§ **Data records**
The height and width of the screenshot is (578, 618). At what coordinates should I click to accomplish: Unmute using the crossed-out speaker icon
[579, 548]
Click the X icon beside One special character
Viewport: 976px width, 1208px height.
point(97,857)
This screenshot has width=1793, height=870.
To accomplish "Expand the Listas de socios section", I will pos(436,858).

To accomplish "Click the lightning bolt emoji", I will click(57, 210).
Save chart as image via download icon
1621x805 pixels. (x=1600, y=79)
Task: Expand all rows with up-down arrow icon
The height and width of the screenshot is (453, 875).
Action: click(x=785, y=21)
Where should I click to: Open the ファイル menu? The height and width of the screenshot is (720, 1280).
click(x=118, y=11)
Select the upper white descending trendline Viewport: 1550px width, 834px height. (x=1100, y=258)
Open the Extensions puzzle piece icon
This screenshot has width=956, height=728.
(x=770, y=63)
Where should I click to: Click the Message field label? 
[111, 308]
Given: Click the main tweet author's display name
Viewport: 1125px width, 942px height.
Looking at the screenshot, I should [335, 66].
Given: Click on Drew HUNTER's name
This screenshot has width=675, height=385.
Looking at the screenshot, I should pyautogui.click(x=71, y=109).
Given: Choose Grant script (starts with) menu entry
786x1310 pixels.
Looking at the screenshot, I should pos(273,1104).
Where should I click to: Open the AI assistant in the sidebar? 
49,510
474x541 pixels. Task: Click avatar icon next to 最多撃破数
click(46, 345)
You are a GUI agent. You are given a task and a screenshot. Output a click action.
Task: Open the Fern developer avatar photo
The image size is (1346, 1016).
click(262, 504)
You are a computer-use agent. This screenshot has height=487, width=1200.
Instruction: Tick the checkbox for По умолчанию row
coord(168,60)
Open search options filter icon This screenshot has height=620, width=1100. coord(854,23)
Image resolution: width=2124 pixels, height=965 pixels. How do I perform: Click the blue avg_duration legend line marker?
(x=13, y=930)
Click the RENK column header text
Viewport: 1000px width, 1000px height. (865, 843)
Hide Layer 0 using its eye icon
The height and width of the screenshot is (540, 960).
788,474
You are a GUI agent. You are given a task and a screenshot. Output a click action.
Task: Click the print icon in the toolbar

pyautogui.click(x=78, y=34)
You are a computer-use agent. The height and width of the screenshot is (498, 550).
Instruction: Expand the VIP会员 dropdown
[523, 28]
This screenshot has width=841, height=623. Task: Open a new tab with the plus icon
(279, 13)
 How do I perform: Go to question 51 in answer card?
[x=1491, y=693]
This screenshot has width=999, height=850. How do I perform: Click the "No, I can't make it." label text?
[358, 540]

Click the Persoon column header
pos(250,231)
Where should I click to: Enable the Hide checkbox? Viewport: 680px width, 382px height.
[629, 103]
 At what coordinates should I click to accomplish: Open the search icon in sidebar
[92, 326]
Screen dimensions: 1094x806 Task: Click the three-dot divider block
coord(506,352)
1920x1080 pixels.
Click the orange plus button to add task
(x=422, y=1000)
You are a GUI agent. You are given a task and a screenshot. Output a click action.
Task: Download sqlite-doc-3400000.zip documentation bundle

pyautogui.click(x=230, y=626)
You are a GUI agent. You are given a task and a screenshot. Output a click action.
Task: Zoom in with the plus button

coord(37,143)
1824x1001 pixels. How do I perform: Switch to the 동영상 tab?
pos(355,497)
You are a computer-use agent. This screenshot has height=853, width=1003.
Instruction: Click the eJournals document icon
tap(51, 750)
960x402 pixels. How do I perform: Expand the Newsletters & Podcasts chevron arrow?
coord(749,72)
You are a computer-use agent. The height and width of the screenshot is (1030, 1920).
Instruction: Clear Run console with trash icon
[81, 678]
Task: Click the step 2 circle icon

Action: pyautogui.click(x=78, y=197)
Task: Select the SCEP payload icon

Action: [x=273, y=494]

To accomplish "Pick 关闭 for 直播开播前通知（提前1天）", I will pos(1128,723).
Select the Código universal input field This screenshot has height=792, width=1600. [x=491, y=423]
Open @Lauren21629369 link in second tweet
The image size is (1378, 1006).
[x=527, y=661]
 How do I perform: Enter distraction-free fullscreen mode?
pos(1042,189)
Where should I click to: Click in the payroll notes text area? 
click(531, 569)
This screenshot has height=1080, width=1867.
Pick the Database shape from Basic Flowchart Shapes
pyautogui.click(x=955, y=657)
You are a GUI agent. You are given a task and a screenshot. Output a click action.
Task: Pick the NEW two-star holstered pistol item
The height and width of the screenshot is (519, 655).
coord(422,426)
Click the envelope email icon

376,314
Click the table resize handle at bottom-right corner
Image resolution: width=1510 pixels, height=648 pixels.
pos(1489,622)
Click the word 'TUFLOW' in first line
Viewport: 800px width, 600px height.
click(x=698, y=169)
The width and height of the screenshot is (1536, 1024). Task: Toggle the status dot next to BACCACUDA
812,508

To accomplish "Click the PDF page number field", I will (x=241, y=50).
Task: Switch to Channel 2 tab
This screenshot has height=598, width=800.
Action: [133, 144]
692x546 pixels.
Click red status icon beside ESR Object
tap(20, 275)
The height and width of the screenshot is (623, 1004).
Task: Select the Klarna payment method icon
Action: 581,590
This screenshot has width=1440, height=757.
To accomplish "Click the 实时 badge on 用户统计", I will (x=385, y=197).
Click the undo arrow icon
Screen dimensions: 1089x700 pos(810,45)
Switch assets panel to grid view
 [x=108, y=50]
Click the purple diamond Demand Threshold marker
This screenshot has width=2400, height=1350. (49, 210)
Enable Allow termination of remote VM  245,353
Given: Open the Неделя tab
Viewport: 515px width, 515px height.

§ **Problem to solve**
Retype each record in full, please.

§ **Reply**
The height and width of the screenshot is (578, 618). At what coordinates should I click to accomplish: Unmute using the crossed-out speaker icon
[579, 548]
Click the X icon beside One special character
Viewport: 976px width, 1208px height.
point(97,857)
This screenshot has width=1793, height=870.
To accomplish "Expand the Listas de socios section", I will pos(436,858).

To accomplish "Click the lightning bolt emoji", I will click(57, 210).
Save chart as image via download icon
1621x805 pixels. (x=1600, y=79)
Task: Expand all rows with up-down arrow icon
The height and width of the screenshot is (453, 875).
Action: click(x=785, y=21)
Where should I click to: Open the ファイル menu? The height and width of the screenshot is (720, 1280).
click(x=118, y=11)
Select the upper white descending trendline Viewport: 1550px width, 834px height. (x=1100, y=258)
Open the Extensions puzzle piece icon
This screenshot has width=956, height=728.
(x=770, y=63)
Where should I click to: Click the Message field label? 
[111, 308]
Given: Click the main tweet author's display name
Viewport: 1125px width, 942px height.
Looking at the screenshot, I should [335, 66].
Given: Click on Drew HUNTER's name
This screenshot has width=675, height=385.
Looking at the screenshot, I should pyautogui.click(x=71, y=109).
Given: Choose Grant script (starts with) menu entry
786x1310 pixels.
Looking at the screenshot, I should pos(273,1104).
Where should I click to: Open the AI assistant in the sidebar? 
49,510
474x541 pixels. Task: Click avatar icon next to 最多撃破数
click(46, 345)
You are a GUI agent. You are given a task and a screenshot. Output a click action.
Task: Open the Fern developer avatar photo
The image size is (1346, 1016).
click(262, 504)
You are a computer-use agent. This screenshot has height=487, width=1200.
Instruction: Tick the checkbox for По умолчанию row
coord(168,60)
Open search options filter icon This screenshot has height=620, width=1100. coord(854,23)
Image resolution: width=2124 pixels, height=965 pixels. How do I perform: Click the blue avg_duration legend line marker?
(x=13, y=930)
Click the RENK column header text
Viewport: 1000px width, 1000px height. (865, 843)
Hide Layer 0 using its eye icon
The height and width of the screenshot is (540, 960).
788,474
You are a GUI agent. You are given a task and a screenshot. Output a click action.
Task: Click the print icon in the toolbar

pyautogui.click(x=78, y=34)
You are a computer-use agent. The height and width of the screenshot is (498, 550).
Instruction: Expand the VIP会员 dropdown
[523, 28]
This screenshot has width=841, height=623. Task: Open a new tab with the plus icon
(279, 13)
 How do I perform: Go to question 51 in answer card?
[x=1491, y=693]
This screenshot has width=999, height=850. How do I perform: Click the "No, I can't make it." label text?
[358, 540]

Click the Persoon column header
pos(250,231)
Where should I click to: Enable the Hide checkbox? Viewport: 680px width, 382px height.
[629, 103]
 At what coordinates should I click to accomplish: Open the search icon in sidebar
[92, 326]
Screen dimensions: 1094x806 Task: Click the three-dot divider block
coord(506,352)
1920x1080 pixels.
Click the orange plus button to add task
(x=422, y=1000)
You are a GUI agent. You are given a task and a screenshot. Output a click action.
Task: Download sqlite-doc-3400000.zip documentation bundle

pyautogui.click(x=230, y=626)
You are a GUI agent. You are given a task and a screenshot. Output a click action.
Task: Zoom in with the plus button

coord(37,143)
1824x1001 pixels. How do I perform: Switch to the 동영상 tab?
pos(355,497)
You are a computer-use agent. This screenshot has height=853, width=1003.
Instruction: Click the eJournals document icon
tap(51, 750)
960x402 pixels. How do I perform: Expand the Newsletters & Podcasts chevron arrow?
coord(749,72)
You are a computer-use agent. The height and width of the screenshot is (1030, 1920).
Instruction: Clear Run console with trash icon
[81, 678]
Task: Click the step 2 circle icon

Action: pyautogui.click(x=78, y=197)
Task: Select the SCEP payload icon

Action: [x=273, y=494]

To accomplish "Pick 关闭 for 直播开播前通知（提前1天）", I will pos(1128,723).
Select the Código universal input field This screenshot has height=792, width=1600. [x=491, y=423]
Open @Lauren21629369 link in second tweet
The image size is (1378, 1006).
[x=527, y=661]
 How do I perform: Enter distraction-free fullscreen mode?
pos(1042,189)
Where should I click to: Click in the payroll notes text area? 
click(531, 569)
This screenshot has height=1080, width=1867.
Pick the Database shape from Basic Flowchart Shapes
pyautogui.click(x=955, y=657)
You are a GUI agent. You are given a task and a screenshot. Output a click action.
Task: Pick the NEW two-star holstered pistol item
The height and width of the screenshot is (519, 655).
coord(422,426)
Click the envelope email icon

376,314
Click the table resize handle at bottom-right corner
Image resolution: width=1510 pixels, height=648 pixels.
pos(1489,622)
Click the word 'TUFLOW' in first line
Viewport: 800px width, 600px height.
click(x=698, y=169)
The width and height of the screenshot is (1536, 1024). Task: Toggle the status dot next to BACCACUDA
812,508

To accomplish "Click the PDF page number field", I will (x=241, y=50).
Task: Switch to Channel 2 tab
This screenshot has height=598, width=800.
Action: [133, 144]
692x546 pixels.
Click red status icon beside ESR Object
tap(20, 275)
The height and width of the screenshot is (623, 1004).
Task: Select the Klarna payment method icon
Action: 581,590
This screenshot has width=1440, height=757.
To accomplish "Click the 实时 badge on 用户统计", I will (x=385, y=197).
Click the undo arrow icon
Screen dimensions: 1089x700 pos(810,45)
Switch assets panel to grid view
 [x=108, y=50]
Click the purple diamond Demand Threshold marker
This screenshot has width=2400, height=1350. (49, 210)
Enable Allow termination of remote VM  245,353
Given: Open the Неделя tab
Viewport: 515px width, 515px height.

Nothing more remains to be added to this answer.